Based on metabolomics results, we further analyzed seven purine metabolites, including IMP, AMP, adenine, adenosine, hypoxanthine, m6A, and inosine. These are key intermediates in both degradation and salvage branches of purine metabolism. Inosine was included due to its close connection—it is derived from AMP, IMP, or adenosine, and is a precursor of hypoxanthine. Targeted quantification (Supplementary Tables S2–S3) showed that ILW-H significantly decreased hepatic IMP, AMP, and adenine levels (p < 0.05), while increasing adenosine, hypoxanthine, and m6A (p < 0.01) (Figure 8B). Inosine showed a rising trend after ILW-H intervention, though the change was not statistically significant (Supplementary Figure S8). Notably, Nt5e protein, which catalyzes AMP dephosphorylation to adenosine, was significantly upregulated in ILW-H group (p < 0.05, Supplementary Figure S9). This aligns with the observed elevation in adenosine. Together, these results suggest that ILW exerts a multi-level regulatory effect on purine metabolism in fibrotic liver tissue.

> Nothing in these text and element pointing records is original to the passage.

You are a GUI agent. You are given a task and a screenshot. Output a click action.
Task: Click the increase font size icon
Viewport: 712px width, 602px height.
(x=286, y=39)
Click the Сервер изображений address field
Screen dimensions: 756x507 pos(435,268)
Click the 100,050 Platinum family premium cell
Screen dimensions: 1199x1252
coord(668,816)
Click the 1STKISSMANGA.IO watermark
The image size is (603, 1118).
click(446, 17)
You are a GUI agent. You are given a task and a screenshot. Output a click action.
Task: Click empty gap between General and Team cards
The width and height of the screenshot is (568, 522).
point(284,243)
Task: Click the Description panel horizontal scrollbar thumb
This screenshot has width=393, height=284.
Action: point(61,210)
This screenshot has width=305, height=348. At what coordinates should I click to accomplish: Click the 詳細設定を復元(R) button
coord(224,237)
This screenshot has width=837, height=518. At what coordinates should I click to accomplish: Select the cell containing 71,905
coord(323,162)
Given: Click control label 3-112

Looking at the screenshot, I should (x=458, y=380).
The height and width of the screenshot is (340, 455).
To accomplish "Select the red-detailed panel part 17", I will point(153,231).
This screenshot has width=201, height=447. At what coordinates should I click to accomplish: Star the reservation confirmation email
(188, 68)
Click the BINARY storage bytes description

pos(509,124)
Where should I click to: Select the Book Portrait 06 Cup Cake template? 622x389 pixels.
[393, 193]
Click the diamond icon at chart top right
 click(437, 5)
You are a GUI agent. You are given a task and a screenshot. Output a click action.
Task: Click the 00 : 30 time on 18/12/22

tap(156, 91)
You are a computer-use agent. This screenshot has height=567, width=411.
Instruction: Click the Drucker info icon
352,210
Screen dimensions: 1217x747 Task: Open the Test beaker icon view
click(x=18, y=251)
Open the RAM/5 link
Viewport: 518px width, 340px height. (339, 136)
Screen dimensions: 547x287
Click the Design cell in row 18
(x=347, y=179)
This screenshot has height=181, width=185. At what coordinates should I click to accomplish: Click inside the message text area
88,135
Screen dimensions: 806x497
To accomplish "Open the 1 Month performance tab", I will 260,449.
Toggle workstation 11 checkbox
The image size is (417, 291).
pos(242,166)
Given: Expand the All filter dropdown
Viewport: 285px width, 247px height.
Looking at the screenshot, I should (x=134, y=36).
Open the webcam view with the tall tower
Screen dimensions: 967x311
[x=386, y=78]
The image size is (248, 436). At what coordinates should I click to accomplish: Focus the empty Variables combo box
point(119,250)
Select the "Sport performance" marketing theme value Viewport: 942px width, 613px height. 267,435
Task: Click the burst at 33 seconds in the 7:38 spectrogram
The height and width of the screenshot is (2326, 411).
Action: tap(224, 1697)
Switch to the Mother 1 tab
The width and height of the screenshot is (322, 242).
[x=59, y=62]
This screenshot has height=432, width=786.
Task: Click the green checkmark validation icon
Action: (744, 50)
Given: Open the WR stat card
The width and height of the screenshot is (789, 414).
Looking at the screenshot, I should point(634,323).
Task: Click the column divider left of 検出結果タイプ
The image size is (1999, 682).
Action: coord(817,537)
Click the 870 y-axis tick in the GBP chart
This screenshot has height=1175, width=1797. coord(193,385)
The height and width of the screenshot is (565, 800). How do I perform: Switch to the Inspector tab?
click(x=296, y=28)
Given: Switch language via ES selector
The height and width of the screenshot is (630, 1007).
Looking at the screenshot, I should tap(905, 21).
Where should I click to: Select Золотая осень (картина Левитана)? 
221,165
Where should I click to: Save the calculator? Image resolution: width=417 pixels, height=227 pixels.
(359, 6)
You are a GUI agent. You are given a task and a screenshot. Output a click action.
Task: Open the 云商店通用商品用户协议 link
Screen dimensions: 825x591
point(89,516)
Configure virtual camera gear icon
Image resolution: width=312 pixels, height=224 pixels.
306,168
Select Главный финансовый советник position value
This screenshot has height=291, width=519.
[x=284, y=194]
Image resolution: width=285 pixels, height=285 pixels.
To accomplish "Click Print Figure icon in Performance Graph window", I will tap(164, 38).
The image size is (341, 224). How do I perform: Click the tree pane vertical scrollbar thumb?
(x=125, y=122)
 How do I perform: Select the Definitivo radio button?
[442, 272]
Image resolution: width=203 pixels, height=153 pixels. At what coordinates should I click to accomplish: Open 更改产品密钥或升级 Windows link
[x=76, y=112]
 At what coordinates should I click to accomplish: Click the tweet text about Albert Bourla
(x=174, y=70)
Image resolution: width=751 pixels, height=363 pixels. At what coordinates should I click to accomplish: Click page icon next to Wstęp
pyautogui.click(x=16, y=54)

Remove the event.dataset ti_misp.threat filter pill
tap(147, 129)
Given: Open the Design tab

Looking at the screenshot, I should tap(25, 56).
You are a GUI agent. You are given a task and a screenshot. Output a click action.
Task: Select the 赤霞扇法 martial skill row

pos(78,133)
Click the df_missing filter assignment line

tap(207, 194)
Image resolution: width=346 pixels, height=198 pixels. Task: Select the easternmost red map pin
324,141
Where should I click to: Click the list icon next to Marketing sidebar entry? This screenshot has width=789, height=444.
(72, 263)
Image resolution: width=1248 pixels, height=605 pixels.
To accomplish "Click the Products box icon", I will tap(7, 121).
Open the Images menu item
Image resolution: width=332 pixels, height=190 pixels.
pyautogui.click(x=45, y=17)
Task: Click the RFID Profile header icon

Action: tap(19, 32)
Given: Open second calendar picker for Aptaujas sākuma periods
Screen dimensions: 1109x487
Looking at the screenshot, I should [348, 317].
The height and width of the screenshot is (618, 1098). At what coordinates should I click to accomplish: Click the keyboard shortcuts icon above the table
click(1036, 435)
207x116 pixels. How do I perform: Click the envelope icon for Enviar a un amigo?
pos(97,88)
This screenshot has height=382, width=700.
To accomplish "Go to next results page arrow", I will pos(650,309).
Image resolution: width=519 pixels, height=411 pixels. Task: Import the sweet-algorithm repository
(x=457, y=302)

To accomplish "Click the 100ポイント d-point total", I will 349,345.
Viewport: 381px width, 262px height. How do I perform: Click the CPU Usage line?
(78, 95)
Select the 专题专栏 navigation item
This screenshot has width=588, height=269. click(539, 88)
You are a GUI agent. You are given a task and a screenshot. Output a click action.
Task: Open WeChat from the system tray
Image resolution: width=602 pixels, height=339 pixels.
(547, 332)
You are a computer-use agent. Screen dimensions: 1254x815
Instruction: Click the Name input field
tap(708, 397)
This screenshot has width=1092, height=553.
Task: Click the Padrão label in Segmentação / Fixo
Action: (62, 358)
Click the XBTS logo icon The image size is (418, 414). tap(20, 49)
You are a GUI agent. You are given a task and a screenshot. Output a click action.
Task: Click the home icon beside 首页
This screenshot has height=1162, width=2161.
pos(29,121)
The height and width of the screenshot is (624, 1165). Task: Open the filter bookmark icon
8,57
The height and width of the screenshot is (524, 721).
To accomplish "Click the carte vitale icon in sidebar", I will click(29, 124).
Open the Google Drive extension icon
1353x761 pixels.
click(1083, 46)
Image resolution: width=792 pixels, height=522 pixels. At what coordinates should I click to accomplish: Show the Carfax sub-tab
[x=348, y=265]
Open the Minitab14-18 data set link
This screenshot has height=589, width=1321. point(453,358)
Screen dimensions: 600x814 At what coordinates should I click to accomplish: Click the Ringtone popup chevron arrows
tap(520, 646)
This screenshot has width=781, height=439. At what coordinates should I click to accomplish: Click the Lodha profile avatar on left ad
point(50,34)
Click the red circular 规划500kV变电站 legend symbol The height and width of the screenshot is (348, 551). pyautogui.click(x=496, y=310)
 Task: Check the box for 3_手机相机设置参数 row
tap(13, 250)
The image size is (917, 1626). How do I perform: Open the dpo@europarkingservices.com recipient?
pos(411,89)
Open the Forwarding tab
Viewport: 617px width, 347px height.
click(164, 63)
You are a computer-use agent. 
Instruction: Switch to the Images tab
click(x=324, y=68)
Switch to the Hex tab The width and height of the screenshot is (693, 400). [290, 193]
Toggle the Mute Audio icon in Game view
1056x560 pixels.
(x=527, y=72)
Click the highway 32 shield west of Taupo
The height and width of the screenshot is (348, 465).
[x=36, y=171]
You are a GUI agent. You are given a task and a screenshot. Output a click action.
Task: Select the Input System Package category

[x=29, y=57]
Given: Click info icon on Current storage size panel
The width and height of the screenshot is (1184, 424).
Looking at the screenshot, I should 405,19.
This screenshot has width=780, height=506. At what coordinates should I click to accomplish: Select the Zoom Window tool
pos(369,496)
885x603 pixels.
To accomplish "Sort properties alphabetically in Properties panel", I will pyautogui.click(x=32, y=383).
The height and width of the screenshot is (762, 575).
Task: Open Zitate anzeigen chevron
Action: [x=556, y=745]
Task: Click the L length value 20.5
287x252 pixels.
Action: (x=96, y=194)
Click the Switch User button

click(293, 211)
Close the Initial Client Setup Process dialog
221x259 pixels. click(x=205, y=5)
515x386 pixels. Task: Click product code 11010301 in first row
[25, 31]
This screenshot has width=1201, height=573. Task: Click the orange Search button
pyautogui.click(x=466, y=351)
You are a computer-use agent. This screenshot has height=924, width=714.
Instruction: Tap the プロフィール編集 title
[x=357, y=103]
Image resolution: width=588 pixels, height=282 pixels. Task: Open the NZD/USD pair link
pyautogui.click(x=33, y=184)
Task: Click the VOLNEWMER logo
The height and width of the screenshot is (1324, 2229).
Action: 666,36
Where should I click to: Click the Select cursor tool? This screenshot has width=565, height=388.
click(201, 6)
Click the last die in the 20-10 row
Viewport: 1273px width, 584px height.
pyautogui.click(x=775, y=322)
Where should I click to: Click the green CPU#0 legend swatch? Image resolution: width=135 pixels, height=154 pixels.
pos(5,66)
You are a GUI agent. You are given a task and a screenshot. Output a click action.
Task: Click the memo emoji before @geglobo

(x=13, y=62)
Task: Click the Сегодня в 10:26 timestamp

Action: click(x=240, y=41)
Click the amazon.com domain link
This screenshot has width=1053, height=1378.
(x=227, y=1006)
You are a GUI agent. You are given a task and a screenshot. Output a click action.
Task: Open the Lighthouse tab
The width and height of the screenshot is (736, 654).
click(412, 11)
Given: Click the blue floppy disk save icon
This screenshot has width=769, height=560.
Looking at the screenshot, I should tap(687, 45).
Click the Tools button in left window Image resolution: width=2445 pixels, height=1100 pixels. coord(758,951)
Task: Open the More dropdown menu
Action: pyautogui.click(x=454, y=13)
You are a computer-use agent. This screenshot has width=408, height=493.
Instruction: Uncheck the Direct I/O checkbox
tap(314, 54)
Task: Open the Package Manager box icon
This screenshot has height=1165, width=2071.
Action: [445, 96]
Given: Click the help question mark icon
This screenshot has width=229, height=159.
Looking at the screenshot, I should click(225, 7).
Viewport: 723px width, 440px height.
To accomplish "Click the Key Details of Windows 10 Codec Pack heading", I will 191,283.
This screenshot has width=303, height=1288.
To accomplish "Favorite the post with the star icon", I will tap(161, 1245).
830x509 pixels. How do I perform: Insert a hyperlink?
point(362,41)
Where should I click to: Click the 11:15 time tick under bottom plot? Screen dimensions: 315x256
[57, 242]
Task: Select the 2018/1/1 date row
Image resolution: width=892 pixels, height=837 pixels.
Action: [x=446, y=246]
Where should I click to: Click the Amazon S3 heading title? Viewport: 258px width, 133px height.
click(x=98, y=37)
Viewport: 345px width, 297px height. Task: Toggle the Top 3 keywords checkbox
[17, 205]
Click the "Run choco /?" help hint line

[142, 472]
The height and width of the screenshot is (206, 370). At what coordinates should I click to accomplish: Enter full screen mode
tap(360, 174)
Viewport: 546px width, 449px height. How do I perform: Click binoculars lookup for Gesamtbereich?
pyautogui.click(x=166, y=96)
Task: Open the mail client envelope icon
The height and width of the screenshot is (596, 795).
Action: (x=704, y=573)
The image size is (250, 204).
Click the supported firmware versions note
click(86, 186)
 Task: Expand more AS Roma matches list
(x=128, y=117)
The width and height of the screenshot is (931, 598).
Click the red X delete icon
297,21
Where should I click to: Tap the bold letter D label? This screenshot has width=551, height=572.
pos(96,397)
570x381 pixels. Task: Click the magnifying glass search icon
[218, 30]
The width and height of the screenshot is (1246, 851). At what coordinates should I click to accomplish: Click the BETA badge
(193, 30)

Similarly, we mapped the data from transcriptomics, proteomics, and metabolomics to the NF-κB pathway (Figure 9A). Relative to the model group, ILW-H treatment led to reduced expression of seven critical genes (LBP, CD14, TLR4, TAB, TNF-α, TNF-R1, and IL-1R) as well as two key proteins, CD14 and TLR4, suggesting a suppressive effect on the NF-κB pathway. Considering the pivotal role of TLR4, MyD88, and NF-κB in mediating inflammatory responses, their protein expression levels were further evaluated by Western blot analysis. As shown in Figure 9B, the model group exhibited significantly increased expression of TLR4, MyD88, phosphorylated NF-κB p65 (p-NF-κB), and the p-NF-κB/NF-κB ratio compared with the control group (p < 0.05, p < 0.01, or p < 0.001). These increases were attenuated by ILW treatment, particularly at medium (ILW-M) and high doses (ILW-H) (p < 0.05, p < 0.01, or p < 0.001), indicating effective suppression of NF-κB activation. Moreover, downstream cytokines regulated by NF-κB signaling, including TNF-α, IL-1β, TGF-β1, and IL-6, were quantitatively assessed in liver tissues via ELISA (Figure 9C). The model group showed significantly elevated levels of these cytokines relative to the control group (p < 0.01 or p < 0.001). ILW treatment significantly reduced hepatic concentrations of TNF-α (p < 0.05 or p < 0.01), IL-6 (p < 0.05 or p < 0.01), IL-1β (p < 0.05 or p < 0.01), and TGF-β1 (p < 0.05 or p < 0.01), especially at medium and high doses. Collectively, these results indicate that ILW mitigates the activation of the TLR4/MyD88/NF-κB signaling pathway and suppresses the production of pro-inflammatory cytokines, thereby exerting protective effects against CCl₄-induced hepatic inflammation and fibrosis.